Handbuch Aufführungspraxis Orgel

Band 2: Von Bachs Söhnen bis zur Gegenwart

Verlag/Label: Bärenreiter, Kassel 2026, 280 Seiten, 55 Euro
erschienen in: organ - Journal für die Orgel 2026/02 , Seite 56

In Fortsetzung des 2019 erschienenen ersten Teils (Vom Mittelalter bis Bach) seines Vademecums zur Aufführungspraxis Orgel folgt der Autor dem bewährten Duktus einer Auswahl an Parametern von Orgelspielepochen, Instrumentenbauspezifika, Komponisten, exemplarischen Stü­cken und aufführungspraktischen Interpretationshinweisen. Dabei schöpft er aus seinen jahrzehntelangen künstlerischen wie pädagogischen und musikwissenschaftlichen Erfahrungen als Interpret, Greifswalder Hochschullehrer, ehemaliger Präsident der Gesellschaft der Orgelfreunde und kundiger Diagnos­ti­ker sowie internationaler Kommunikator einer Gesamtkultur der Orgel.In 23 Kapiteln werden dem praktizierenden Organisten wie dem Or­gelliebhaber Wege durch zwei Jahrhunderte Orgelkultur sowie ein Repetitorium an epochalen Charakte­ristika aufgezeigt. Beeindruckend, mit welchem Spürsinn und treff­sicherer didaktischer Supervision der Autor hier vorgeht! Dabei ist die Darstellungsweise stets klar und natürlich, der Leser wird in der dem Verfasser eigenen sympathischen Charakteristik in die Faszination von Orgelklang und Orgelspiel lebendig eingeführt.

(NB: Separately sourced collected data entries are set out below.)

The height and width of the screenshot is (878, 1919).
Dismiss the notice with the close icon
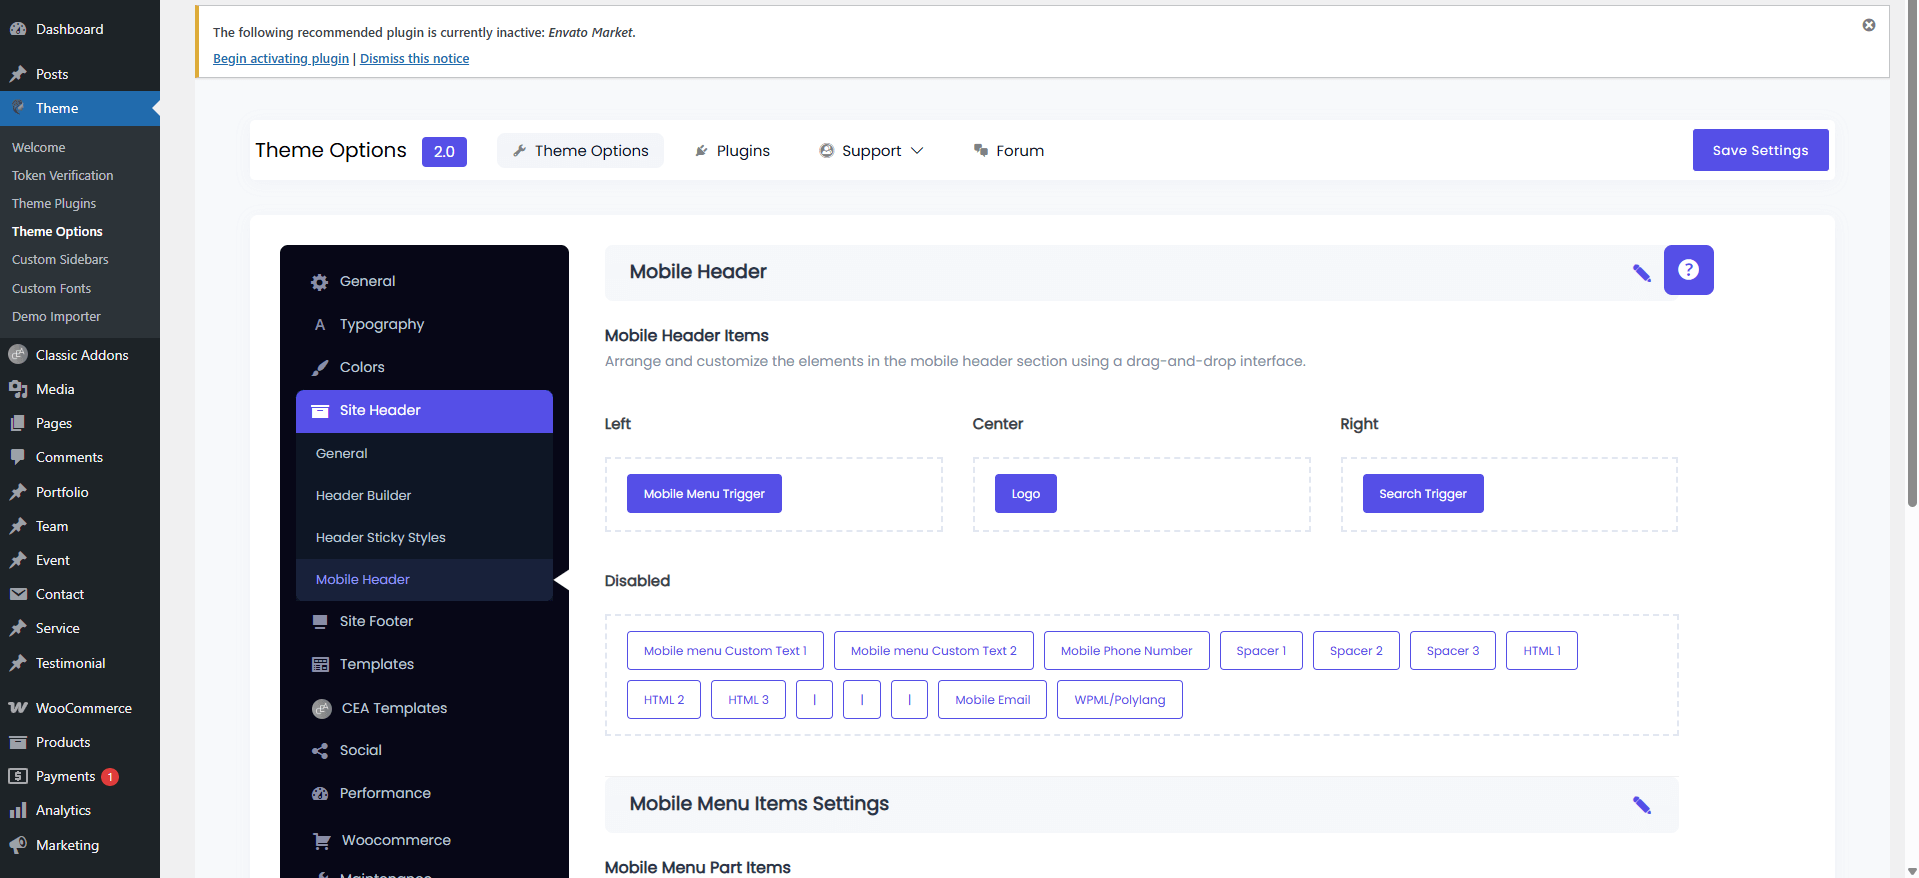click(x=1868, y=25)
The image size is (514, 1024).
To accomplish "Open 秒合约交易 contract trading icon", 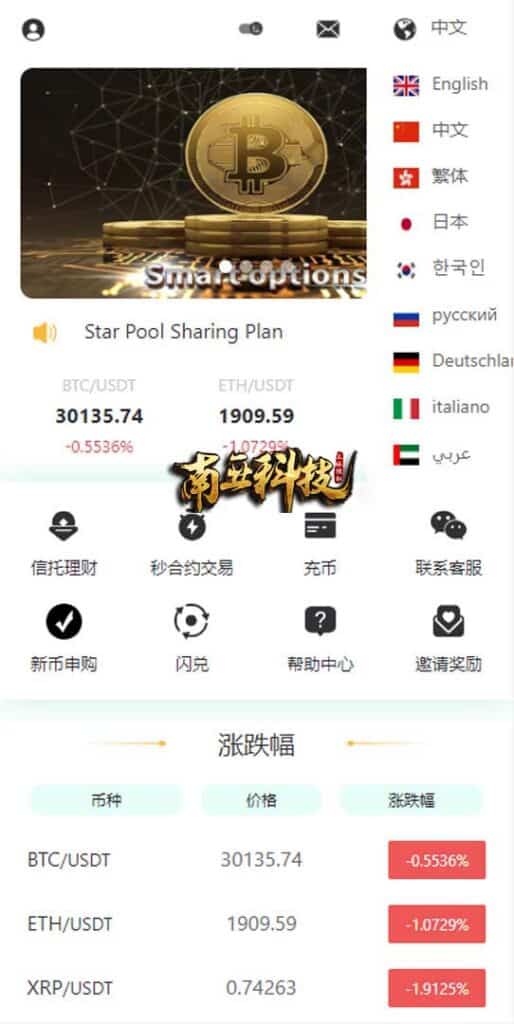I will pyautogui.click(x=191, y=526).
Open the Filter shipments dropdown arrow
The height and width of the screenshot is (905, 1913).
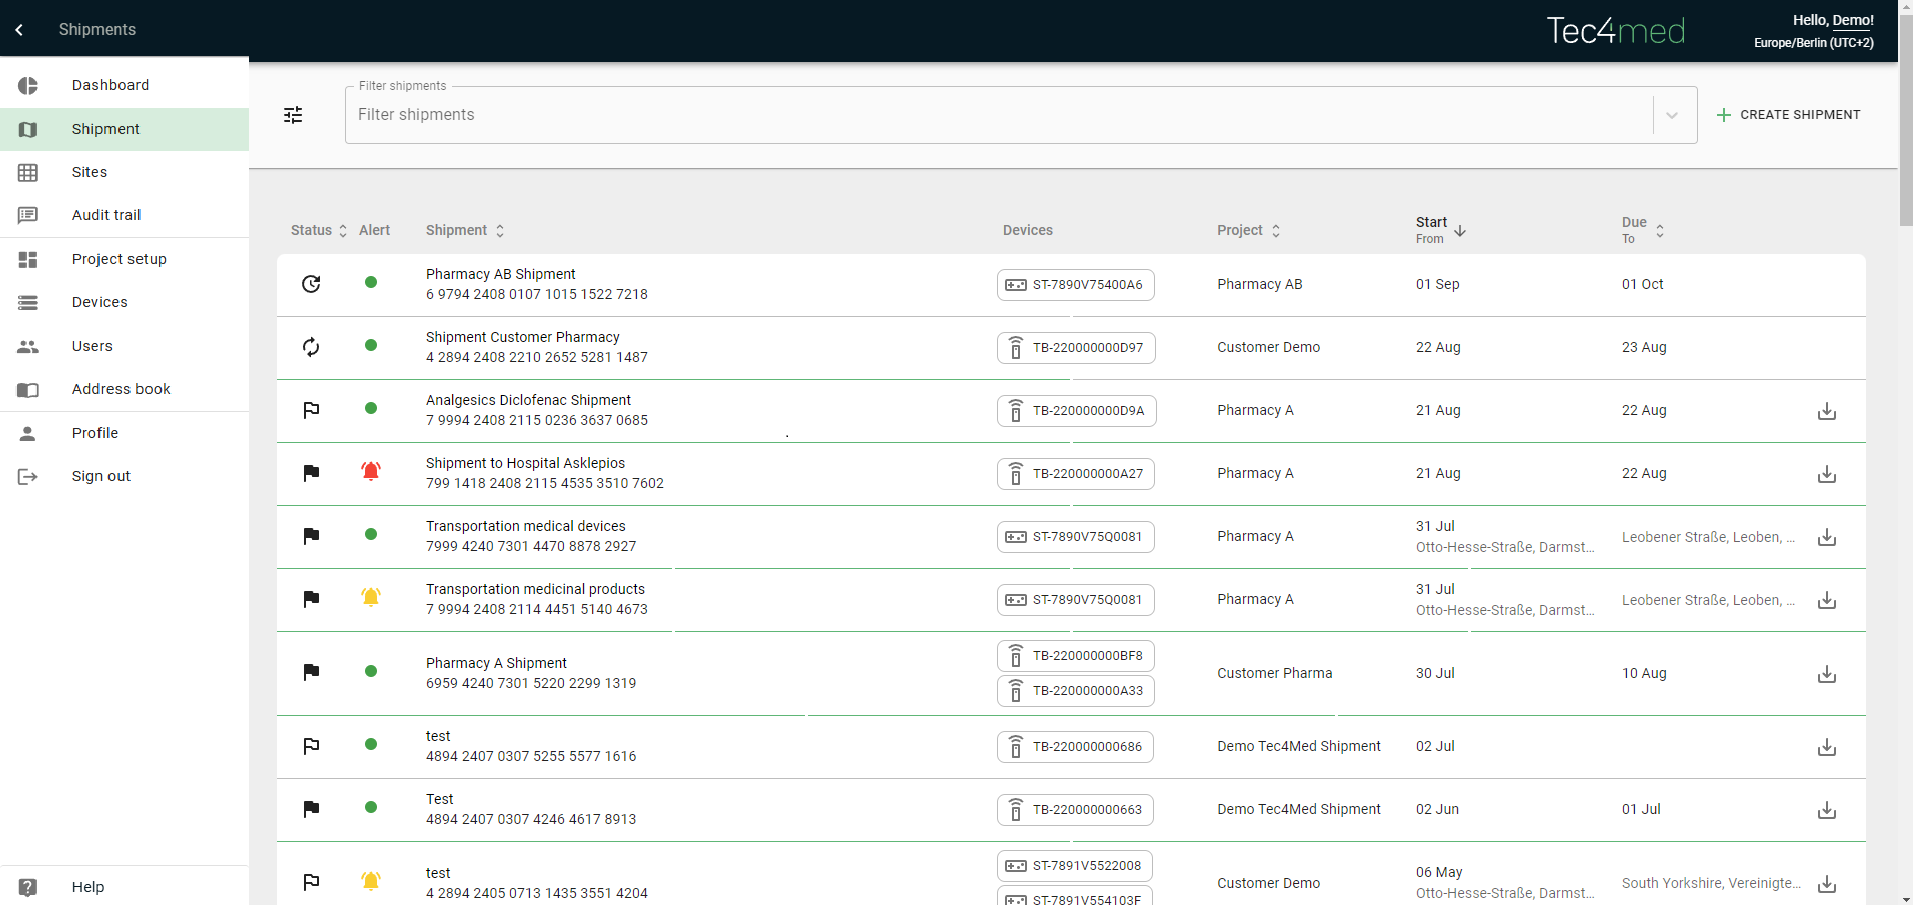[x=1671, y=115]
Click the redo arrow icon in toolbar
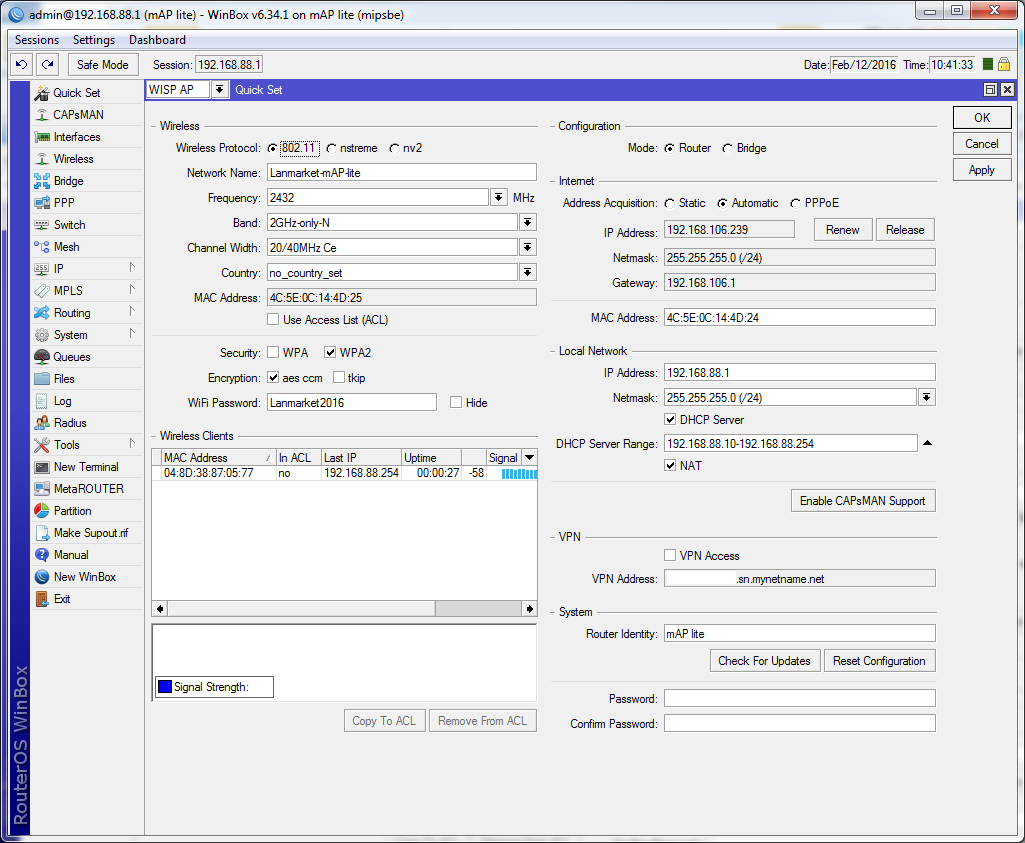The image size is (1025, 843). pyautogui.click(x=47, y=64)

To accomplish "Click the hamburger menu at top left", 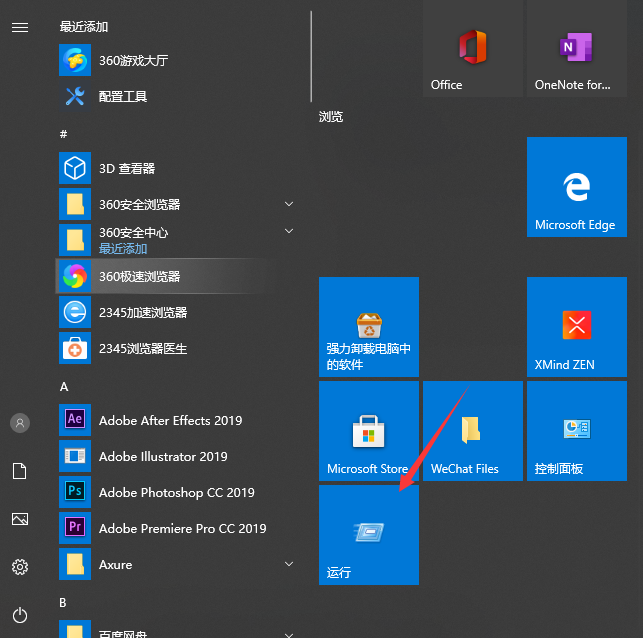I will [20, 27].
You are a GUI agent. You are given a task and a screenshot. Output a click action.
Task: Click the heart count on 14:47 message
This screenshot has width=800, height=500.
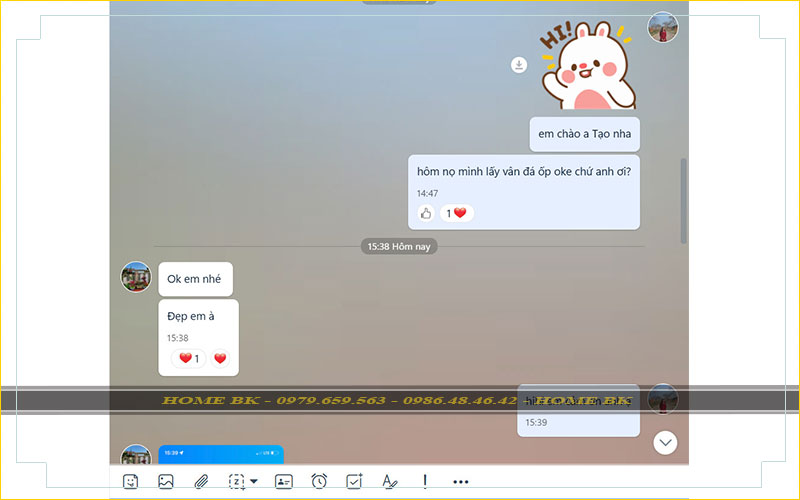456,213
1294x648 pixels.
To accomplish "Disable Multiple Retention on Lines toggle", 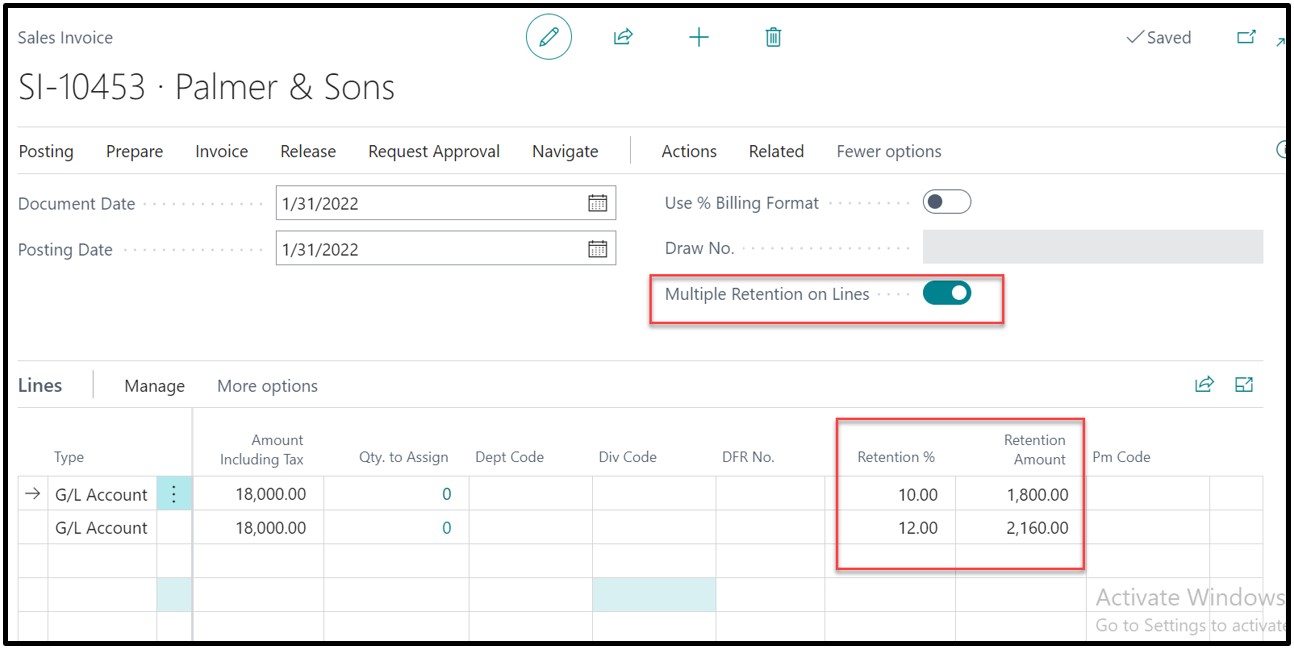I will (x=946, y=293).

Dies geschieht je Komponist in exemplarischen Auswahlkompositionen, die anregen wollen, individuell an stilistischen Spezifika weiter zu arbeiten, um ein Nachdenken über Orgelkultur in Nachhaltigkeit zu kultivieren.
Der Weg führt von Carl Philipp Emanuel Bach über Christian Heinrich Rinck, Mendelssohn Bartholdy, Schumann, August Gottfried Ritter und Liszt zu den großen französischen Exponenten César Franck, Alexandre Guilmant und Marcel Dupré, schließt Exkurse über Brahms, Reger und Edward Elgar ein, fächert Symptomatisches bei Paul Hindemith, Olivier Messiaen und Jehan Alain auf und facettiert Spe­zifika eines Siegfried Reda, Nicolaus A. Huber, Arvo Pärt, um dann mit Sofia Gubaidulinas Symbolismen und Liselotte Kunkels jazzorientiert-choralgebundenen Improvisata pointiert abzuschließen. – Notenbeispiele, Literaturangaben sowie Orts- und Personenverzeichnis runden die exemplarische Publikation vorteilhaft ab.